When analyzing survival data, Prism simply ignores any rows with X=0. Our thinking is simple. If alternative treatments begin at time zero, then a death right at the moment treatment begins provides no information to help you decide which of two treatments is better. There is no requirement that X be an integer. If a death occurs half a day into treatment, and X values are tabulated in days, enter 0.5 for that subject.

Some fields (pediatric leukemia is one) do consider events at time zero to be valid. These studies to not simply track death, but track time until recurrence of the disease. But disease cannot recur until it first goes into remission. In the case of some pediatric leukemia trials, the treatment begins 30 days before time zero. Most of the patients are in remission at time zero. Then the patients are followed until death or recurrence of the disease. But what about the subjects who never go into remission? Some investigators consider these to be events at time zero. Some programs, we are told, take into account the events at time zero, so the Kaplan-Meier survival curve starts with survival (at time zero) of less than 100%. If 10% of the patients in one treatment group never went into remission, the survival curve would begin at Y=90% rather than 100%.

We have not changed Prism to account for deaths at time zero for these reasons:

•We have seen no scientific papers, and no text books, that explains what it means to analyze deaths at time zero. It seems far from standard.

•It seems wrong to combine the answers to two very different questions in one survival curve: What fraction of patients go into remission? How long do those in remission stay in remission?

•If we included data with X=0, we are not sure that the results of the survival analysis (median survival times, hazard ratios, P values, etc.) would be meaningful.

The fundamental problem is this: Survival analysis analyses data expressed as the time it takes until an event occurs. Often this event is death. Often it is some other well defined event that can only happen once. But usually the event is defined to be something that could possibly happen to every participant in the trial. With these pediatric leukemia trials, the event is defined to be recurrence of the disease.
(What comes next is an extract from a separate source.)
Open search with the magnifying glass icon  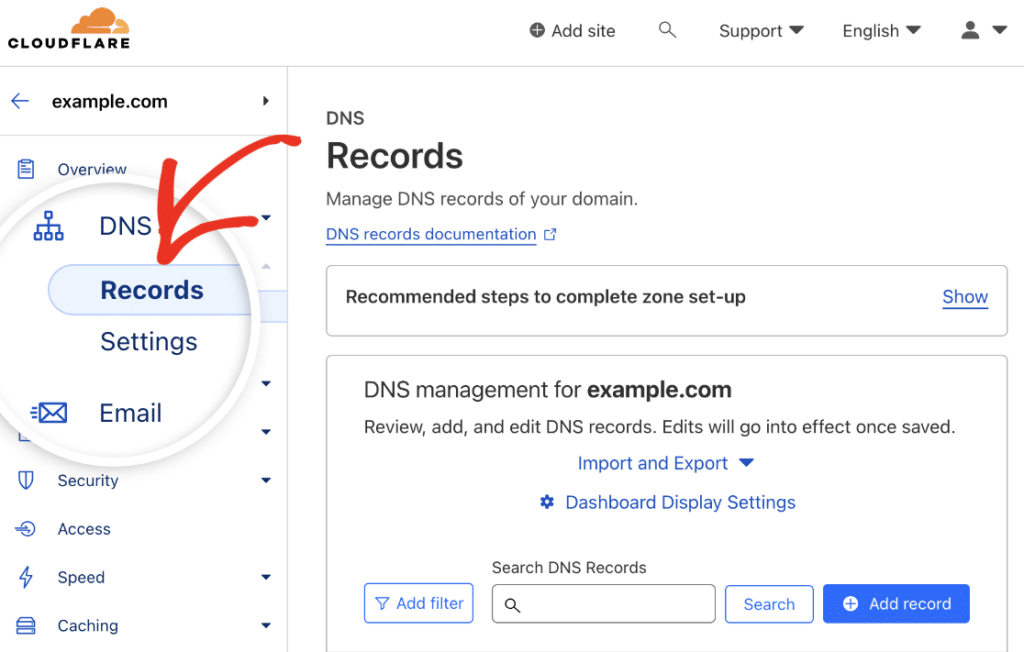667,30
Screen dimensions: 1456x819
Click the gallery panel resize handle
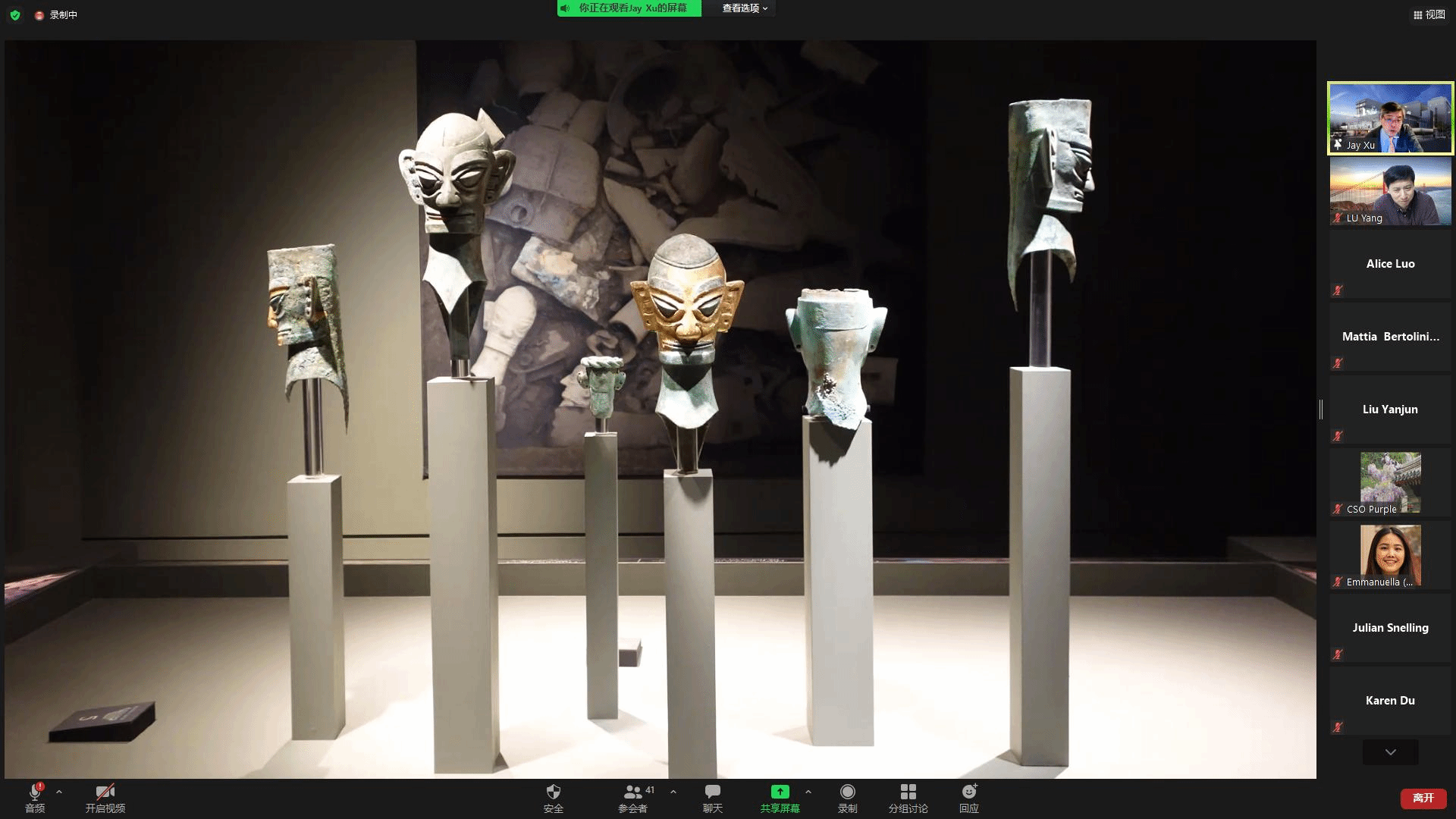(x=1321, y=410)
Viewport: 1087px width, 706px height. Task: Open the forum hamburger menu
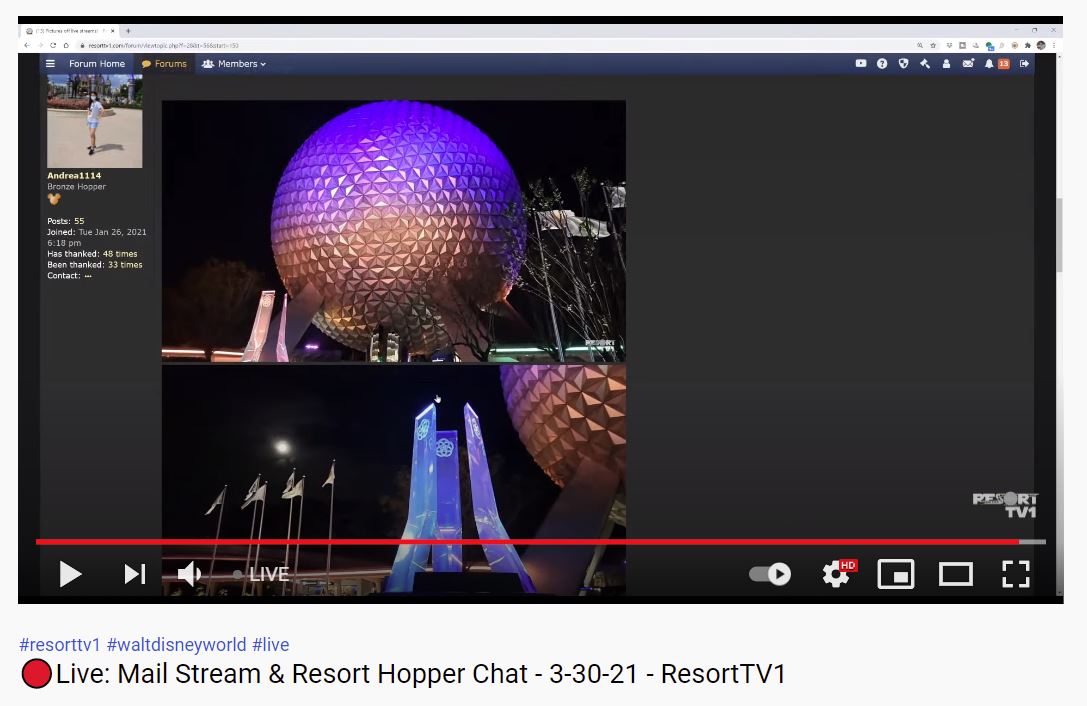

But, of course, the disease cannot recur unless it first went into remission. So the survival analysis is really being used to track time until the second of two distinct events. That leads to the problem of how to analyze the data from patients who never go into remission (the first event never happens).

We are willing to reconsider our decision to ignore, rather than analyze, survival data entered with X=0. If you think we made the wrong decision, please let us know. Provide references if possible.

There is a simple work around if you really want to analyze your data so deaths at time zero bring down the starting point below 100%, enter some tiny value other than zero. Enter these X values, say, as 0.000001. An alternative is to enter the data with X=0, and then use Prism's transform analysis with this user-defined transform:

X=IF(X=0, 0.000001, X)

In the results of this analysis, all the X=0 values will now be X=0.000001. From that results table, click Analyze and choose Survival analysis.

How is the percentage survival computed?

Prism uses the Kaplan-Meier method to compute percentage survival. This is a standard method. The only trick is in accounting for censored observations.

Consider a simple example. You start with 16 individuals. Two were censored before the first death at 15 months. So the survival curve drops at 15 months from 100% down to 13/14=92.86%. Note that the denominator is 14, not 16. Just before the death, only 14 people were being followed, not 16 (since data for two were censored before that).

Seven more individuals were censored before the next death at 93 months. So of those who survived more than 15 months, 5/6= 83.3% were alive after 93 months. But this is a relative drop. To know the percent of people alive at 0 months who are still alive after 93 months, multiply 92.86% (previous paragraph) times 83.33% and you get 77.38%, which is the percent survival Prism reports at 93 months. Now you can see why these Kaplan-Meier calculations are sometimes called the product-limit method.

Reference

David Machin, Yin Bun Cheung, Mahesh Parmar, Survival Analysis: A Practical Approach, 2nd edition, IBSN:0470870400.